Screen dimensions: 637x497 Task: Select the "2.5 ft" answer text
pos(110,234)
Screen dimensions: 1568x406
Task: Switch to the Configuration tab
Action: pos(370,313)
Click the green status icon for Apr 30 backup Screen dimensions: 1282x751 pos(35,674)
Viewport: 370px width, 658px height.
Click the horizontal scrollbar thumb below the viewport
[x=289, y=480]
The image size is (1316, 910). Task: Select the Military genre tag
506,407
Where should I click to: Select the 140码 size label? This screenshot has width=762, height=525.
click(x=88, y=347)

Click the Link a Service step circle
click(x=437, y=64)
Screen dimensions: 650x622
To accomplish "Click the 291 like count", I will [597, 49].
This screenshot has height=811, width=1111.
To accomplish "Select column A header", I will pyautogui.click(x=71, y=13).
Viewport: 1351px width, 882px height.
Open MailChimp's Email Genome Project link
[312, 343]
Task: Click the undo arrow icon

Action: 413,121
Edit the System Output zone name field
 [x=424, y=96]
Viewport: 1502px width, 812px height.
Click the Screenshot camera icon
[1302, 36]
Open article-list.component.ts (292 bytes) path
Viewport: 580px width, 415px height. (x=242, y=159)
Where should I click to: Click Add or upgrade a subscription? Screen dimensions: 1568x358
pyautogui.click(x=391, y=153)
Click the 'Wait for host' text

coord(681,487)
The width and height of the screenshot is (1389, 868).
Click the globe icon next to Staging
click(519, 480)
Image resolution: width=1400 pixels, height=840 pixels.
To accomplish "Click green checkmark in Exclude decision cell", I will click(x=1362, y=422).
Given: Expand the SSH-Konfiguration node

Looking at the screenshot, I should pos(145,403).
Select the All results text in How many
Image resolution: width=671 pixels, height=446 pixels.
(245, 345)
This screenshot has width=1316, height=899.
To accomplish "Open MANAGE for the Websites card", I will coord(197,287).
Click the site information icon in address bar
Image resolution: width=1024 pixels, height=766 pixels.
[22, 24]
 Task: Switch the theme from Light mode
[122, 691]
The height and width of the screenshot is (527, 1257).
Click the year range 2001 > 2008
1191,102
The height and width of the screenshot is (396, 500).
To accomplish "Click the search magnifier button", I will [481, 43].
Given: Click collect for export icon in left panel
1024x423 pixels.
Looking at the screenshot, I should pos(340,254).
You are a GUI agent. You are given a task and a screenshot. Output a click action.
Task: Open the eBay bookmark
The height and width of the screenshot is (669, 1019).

:::

_What the task asks_
Using the data above, reproduce exactly the lines from the line that contains "Where should I click to: Click" through the line that contains "Image resolution: width=1400", including both.

_Finished exercise_
Where should I click to: Click Add or upgrade a subscription? Screen dimensions: 1568x358
pyautogui.click(x=391, y=153)
Click the 'Wait for host' text

coord(681,487)
The width and height of the screenshot is (1389, 868).
Click the globe icon next to Staging
click(519, 480)
Image resolution: width=1400 pixels, height=840 pixels.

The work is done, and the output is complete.